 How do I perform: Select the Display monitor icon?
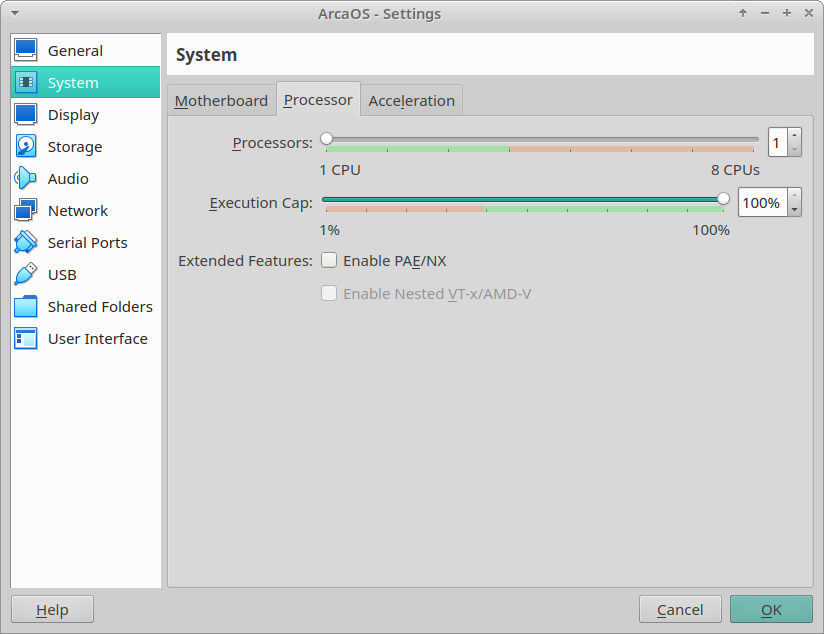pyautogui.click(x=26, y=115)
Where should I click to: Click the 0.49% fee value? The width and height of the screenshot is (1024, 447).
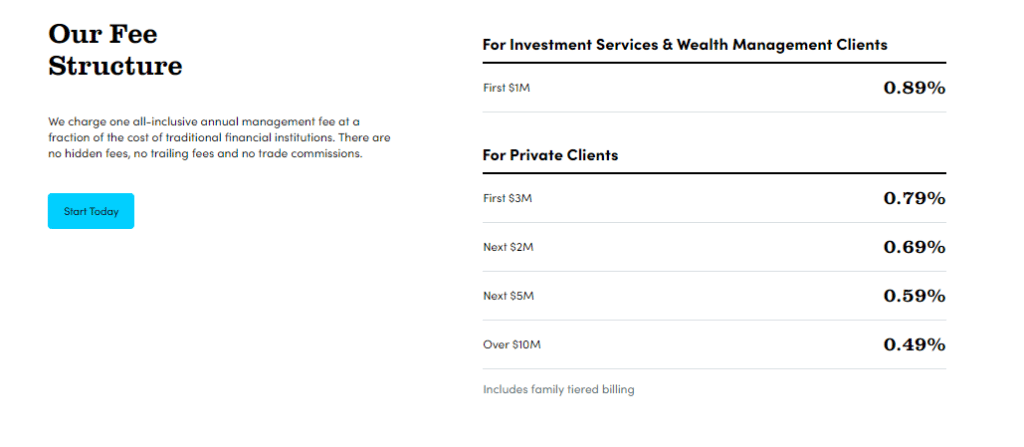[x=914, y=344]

---

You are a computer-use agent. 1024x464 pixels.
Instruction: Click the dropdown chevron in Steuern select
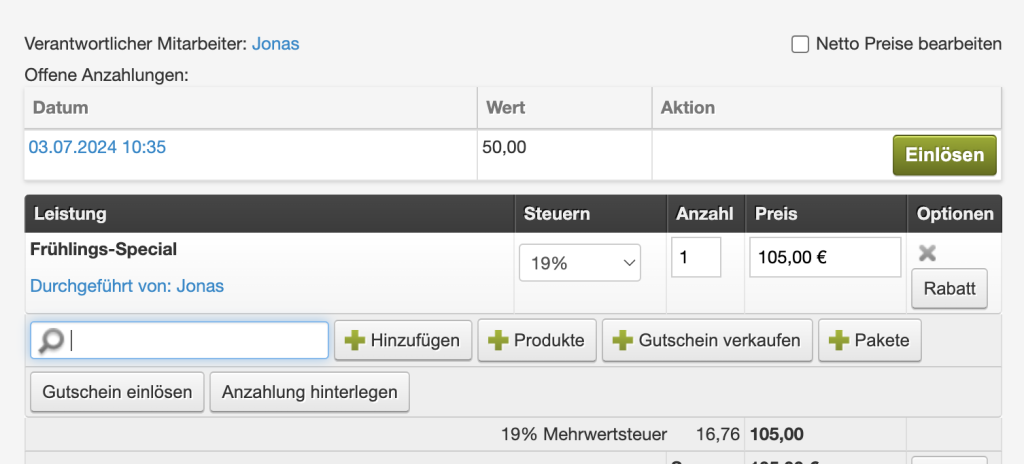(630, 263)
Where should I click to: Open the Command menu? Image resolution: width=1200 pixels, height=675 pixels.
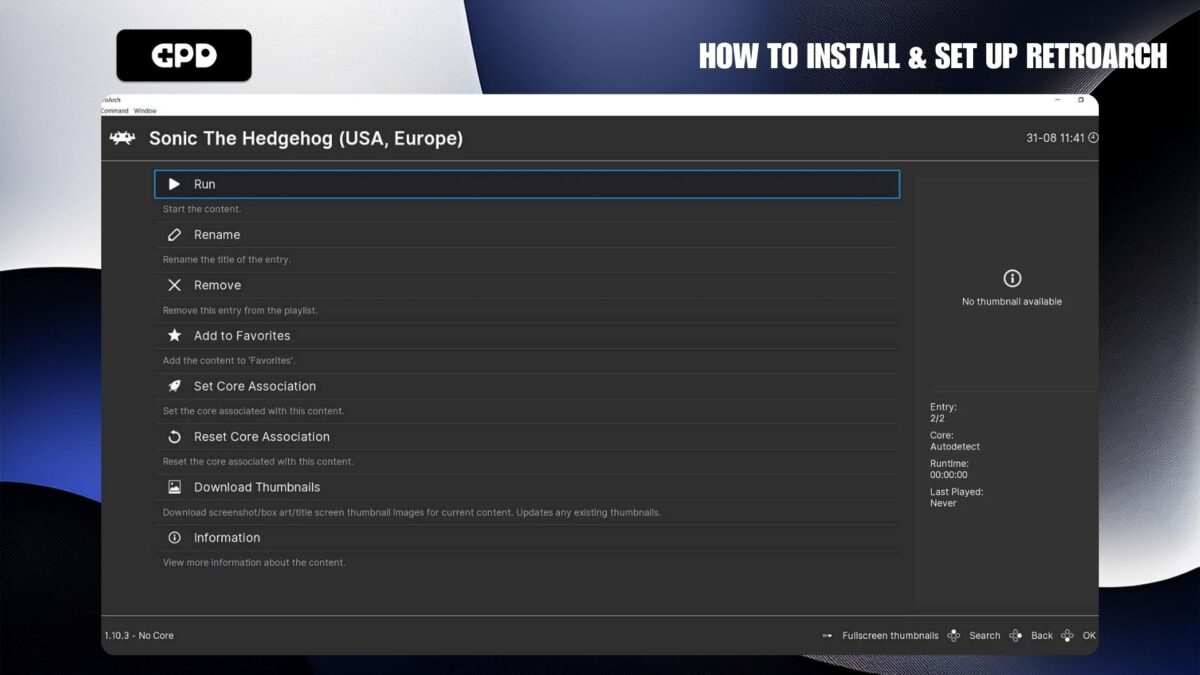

TASK TO CARRY OUT> Above are entries with pictures among them. Write out exactly the lines from the one containing "You are a computer-use" through the one containing "Where should I click to: Open", ends included, and leave those pictures out.

RESULT>
You are a computer-use agent. 1024x464 pixels.
Instruction: Click the dropdown chevron in Steuern select
(630, 263)
Where should I click to: Open the Command menu? Image resolution: width=1200 pixels, height=675 pixels.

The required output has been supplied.